## PASSAGE FOR REVIEW:
>>>
As per above situation, can it be deciphered that even though if earlier for the year 2019 and till Nov 2020, it was she who accompanied me the PR holder here in Dubai, now it is acually the opposite and it is the PR who can claim to accompany her as per the current situation where she is more willing to stay in Dubai and continue her career rather than leaving it midway and take the trouble of again finding a new job in Canada and disrupt her life. So can this situation, and ofcourse proven with all her new job documentation allow to assess the days towards RO for myself start from Nov 2020 till next 2 years ?

And other scenario is say if I move to Canada alone for RO reasons in April 2021, and after 2 months of staying alone in Canada I move back to Dubai for next one year, based on the justification that my wife does not like living alone in Dubai and insisted that I return back to Dubai to live together with her. Will then atleast the whole technicality of officially "who accompanied whom" be considered the other way from the period beginning June 2021 till next few years and will help me to get the count of days living in Dubai with my wife towards fulfillment of RO ?
<<<
## PROBLEM SET:
1: Answer these questions about the residency post:
(a) Until what month and year does the post say the wife accompanied the PR holder in Dubai?
(b) In the second scenario, in what month and year would the writer move to Canada alone?
(c) How long would the writer stay alone in Canada before moving back to Dubai?
2: Reproduce the residency post word for word, starting with "As per above" and going on through "next 2 years ?".

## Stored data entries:
>>>
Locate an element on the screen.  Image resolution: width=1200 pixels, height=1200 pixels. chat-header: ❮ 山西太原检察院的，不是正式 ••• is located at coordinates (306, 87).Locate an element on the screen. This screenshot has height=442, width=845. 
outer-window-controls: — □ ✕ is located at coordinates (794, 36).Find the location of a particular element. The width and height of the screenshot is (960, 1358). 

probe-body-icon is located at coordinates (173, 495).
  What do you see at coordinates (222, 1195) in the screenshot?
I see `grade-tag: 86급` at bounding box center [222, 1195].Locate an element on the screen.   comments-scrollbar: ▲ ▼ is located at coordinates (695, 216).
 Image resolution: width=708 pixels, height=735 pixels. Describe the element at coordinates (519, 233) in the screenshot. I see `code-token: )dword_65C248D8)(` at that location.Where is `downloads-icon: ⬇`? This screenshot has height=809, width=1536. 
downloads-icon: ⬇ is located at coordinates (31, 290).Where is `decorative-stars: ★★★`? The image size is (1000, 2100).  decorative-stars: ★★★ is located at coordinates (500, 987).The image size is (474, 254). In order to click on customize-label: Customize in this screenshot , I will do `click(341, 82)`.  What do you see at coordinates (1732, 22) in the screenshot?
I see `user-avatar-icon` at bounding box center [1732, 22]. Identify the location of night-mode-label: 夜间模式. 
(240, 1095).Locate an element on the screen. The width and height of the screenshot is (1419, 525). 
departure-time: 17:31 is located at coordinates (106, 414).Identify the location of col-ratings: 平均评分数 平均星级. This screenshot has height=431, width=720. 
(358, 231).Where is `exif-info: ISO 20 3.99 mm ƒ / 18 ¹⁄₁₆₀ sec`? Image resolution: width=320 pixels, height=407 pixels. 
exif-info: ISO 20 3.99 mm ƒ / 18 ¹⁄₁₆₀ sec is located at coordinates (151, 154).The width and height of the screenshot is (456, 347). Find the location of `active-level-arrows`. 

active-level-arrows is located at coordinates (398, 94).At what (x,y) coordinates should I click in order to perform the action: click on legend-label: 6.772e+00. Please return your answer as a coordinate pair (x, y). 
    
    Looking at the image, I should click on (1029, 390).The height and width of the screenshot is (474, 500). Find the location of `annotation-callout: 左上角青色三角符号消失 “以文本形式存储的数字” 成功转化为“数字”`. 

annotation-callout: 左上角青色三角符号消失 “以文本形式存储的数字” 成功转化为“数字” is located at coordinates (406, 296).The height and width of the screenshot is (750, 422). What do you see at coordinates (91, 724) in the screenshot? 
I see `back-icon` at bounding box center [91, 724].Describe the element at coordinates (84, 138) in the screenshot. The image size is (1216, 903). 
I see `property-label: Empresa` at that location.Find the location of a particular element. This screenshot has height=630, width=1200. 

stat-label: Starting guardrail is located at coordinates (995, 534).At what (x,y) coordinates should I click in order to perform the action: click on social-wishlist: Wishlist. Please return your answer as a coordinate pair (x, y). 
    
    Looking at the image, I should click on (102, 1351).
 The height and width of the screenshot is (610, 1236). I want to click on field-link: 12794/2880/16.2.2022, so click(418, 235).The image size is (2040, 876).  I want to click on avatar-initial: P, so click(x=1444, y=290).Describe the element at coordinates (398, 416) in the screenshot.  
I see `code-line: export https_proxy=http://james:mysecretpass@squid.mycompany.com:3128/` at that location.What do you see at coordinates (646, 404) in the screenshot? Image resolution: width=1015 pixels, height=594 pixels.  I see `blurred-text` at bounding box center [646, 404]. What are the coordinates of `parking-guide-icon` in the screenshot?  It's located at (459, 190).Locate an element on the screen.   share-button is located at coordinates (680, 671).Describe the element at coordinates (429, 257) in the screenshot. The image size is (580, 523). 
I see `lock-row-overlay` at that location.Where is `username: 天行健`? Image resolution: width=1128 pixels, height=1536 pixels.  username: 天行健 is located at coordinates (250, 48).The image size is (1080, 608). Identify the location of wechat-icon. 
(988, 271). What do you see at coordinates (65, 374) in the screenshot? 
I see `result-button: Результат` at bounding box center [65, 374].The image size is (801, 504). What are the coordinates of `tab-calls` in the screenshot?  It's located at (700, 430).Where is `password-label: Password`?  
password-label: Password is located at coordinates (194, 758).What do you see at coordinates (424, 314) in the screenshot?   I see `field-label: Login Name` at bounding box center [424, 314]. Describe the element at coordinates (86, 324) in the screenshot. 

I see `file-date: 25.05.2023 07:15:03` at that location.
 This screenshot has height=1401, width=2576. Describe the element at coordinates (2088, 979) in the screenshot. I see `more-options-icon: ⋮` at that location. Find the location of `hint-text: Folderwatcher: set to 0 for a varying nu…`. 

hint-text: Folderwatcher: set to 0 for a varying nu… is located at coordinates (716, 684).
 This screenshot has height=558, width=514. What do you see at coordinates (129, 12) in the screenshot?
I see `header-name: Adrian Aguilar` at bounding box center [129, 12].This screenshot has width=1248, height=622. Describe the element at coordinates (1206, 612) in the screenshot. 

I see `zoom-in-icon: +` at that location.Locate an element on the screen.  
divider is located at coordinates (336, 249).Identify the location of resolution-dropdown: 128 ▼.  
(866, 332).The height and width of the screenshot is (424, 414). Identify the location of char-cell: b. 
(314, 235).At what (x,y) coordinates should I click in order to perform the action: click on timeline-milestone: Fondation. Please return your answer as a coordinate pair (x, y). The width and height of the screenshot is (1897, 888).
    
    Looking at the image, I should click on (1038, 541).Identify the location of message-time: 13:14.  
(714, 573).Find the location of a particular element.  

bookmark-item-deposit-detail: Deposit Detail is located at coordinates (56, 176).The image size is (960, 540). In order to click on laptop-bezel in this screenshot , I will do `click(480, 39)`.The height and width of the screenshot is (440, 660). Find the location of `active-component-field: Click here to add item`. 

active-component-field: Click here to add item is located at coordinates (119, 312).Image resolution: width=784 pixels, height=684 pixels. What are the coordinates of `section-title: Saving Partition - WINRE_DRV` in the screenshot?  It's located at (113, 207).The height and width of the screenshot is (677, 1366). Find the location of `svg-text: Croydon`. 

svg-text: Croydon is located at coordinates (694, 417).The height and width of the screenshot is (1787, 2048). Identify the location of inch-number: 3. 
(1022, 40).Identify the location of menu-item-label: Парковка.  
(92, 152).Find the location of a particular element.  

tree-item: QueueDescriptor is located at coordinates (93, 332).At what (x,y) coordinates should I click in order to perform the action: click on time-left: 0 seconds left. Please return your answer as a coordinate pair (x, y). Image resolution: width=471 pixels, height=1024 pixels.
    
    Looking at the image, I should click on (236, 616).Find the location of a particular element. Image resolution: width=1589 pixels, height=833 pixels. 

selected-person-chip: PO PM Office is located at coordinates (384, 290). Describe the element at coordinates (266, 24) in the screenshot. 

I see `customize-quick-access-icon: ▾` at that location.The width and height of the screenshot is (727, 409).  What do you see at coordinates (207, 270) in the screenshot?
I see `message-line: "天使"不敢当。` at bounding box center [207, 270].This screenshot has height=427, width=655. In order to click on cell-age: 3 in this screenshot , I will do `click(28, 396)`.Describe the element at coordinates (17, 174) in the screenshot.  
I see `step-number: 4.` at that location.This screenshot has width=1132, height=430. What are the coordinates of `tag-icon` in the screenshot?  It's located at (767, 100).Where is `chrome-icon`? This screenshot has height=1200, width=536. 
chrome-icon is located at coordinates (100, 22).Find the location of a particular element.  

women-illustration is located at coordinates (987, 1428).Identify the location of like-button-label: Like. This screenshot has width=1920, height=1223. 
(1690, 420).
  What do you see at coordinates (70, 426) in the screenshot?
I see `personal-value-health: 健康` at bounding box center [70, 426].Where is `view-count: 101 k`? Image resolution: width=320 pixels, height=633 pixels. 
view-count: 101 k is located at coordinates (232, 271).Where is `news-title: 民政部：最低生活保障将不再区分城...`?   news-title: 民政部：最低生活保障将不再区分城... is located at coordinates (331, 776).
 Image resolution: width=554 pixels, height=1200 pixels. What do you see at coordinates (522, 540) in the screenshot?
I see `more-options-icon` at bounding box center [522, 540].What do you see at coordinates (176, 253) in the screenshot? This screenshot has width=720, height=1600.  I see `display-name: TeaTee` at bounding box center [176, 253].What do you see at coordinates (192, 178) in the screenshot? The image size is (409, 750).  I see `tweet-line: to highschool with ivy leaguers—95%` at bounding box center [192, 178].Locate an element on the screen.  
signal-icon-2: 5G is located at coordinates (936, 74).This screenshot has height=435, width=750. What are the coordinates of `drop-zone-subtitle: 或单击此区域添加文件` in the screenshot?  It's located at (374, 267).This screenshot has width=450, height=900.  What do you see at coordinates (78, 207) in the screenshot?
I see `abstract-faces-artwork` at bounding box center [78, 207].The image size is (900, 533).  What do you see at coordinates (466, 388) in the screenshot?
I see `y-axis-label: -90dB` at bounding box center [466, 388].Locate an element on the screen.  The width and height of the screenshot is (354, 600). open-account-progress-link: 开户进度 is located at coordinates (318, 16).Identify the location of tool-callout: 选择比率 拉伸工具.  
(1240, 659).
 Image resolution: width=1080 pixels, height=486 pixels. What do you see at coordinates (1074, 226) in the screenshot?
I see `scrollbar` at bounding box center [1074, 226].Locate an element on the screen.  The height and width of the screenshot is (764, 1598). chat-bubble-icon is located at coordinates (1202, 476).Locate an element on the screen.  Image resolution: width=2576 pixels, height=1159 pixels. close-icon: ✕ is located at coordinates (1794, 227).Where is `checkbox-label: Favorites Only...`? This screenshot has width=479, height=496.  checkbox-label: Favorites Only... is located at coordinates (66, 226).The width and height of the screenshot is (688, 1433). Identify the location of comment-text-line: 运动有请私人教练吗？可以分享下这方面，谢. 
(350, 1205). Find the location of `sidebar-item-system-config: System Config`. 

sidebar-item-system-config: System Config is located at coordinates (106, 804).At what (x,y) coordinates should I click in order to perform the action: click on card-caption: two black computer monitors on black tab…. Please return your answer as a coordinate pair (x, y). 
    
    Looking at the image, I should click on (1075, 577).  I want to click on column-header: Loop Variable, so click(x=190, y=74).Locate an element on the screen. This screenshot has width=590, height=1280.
<<<
## RESPONSE LIST:
1:
(a) November 2020
(b) April 2021
(c) 2 months

2:
As per above situation, can it be deciphered that even though if earlier for the year 2019 and till Nov 2020, it was she who accompanied me the PR holder here in Dubai, now it is acually the opposite and it is the PR who can claim to accompany her as per the current situation where she is more willing to stay in Dubai and continue her career rather than leaving it midway and take the trouble of again finding a new job in Canada and disrupt her life. So can this situation, and ofcourse proven with all her new job documentation allow to assess the days towards RO for myself start from Nov 2020 till next 2 years ?